In a prior order, this court found that the plaintiff was
aware of his breach of duty of fair representation claim
against the union on January 2, 1980*fn2 (see Minute Order of
December 17, 1981), and that, as a result, plaintiff's cause of
action was barred by Ill.Rev.Stat. ch. 10, § 112(b). The case
is presently before this court on plaintiff's motion for
reconsideration. The court has,
upon further reflection, reconsidered its prior order and
holds as follows:
1) The union's motion for summary judgment on
that portion of Count I alleging a claim
under 42 U.S.C. § 2000e-2000e-15 is granted.
2) The union's motion for summary judgment on
the portion of Count I alleging a claim under
42 U.S.C. § 1981 is denied.
3) Plaintiff's § 301 claim (Count II) is
dismissed as to the union, as it is barred by
the appropriate statute of limitations,
29 U.S.C. § 160(b). Plaintiff may, however, go
forward with its § 301 claim against the
employer. The latter is not time-barred.
Plaintiff contends that he was not discharged for just cause
as required by the collective bargaining agreement governing
the terms and conditions of his employment. The nominal
parties to the collective bargaining agreement are the
employer and the union.

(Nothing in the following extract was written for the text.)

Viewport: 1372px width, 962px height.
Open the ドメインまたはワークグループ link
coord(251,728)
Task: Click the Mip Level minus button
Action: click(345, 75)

Plaintiff's pro se complaint, as
originally filed on June 3, 1980, focused solely on the
employer's breach of the collective bargaining agreement.
Plaintiff's amended complaint, filed on September 19, 1980 by
his court-appointed attorney, again raised plaintiff's claim
against the employer and added a second count alleging the
union's breach of its duty of fair representation.
The union has moved for dismissal of and/or summary judgment
on Count I, arguing that the claim under
42 U.S.C. § 2000e-2000e-15 is barred because plaintiff did not file a
timely EEOC charge against the union. The union also argues
that the claim under 42 U.S.C. § 1981 should be discharged
because it is frivolous.
Both defendants have moved for dismissal of and/or summary
judgment on Count II, arguing that the § 301 claim is barred
because plaintiff did not file suit within the applicable
statute of limitations.
The union's motion for summary judgment with respect to that
portion of Count I alleging a claim under 42 U.S.C. § 2000e —
2000e-15 is granted for lack of subject matter jurisdiction.
Timely filing of an EEOC charge is a jurisdictional
prerequisite to bringing suit under
42 U.S.C. § 2000e-2000e-15. United Air Lines v. Evans, 431 U.S. 553, 97
S.Ct. 1885, 52 L.Ed.2d 571 (1977). Plaintiff admits he did not
satisfy this jurisdictional prerequisite as to Local 710.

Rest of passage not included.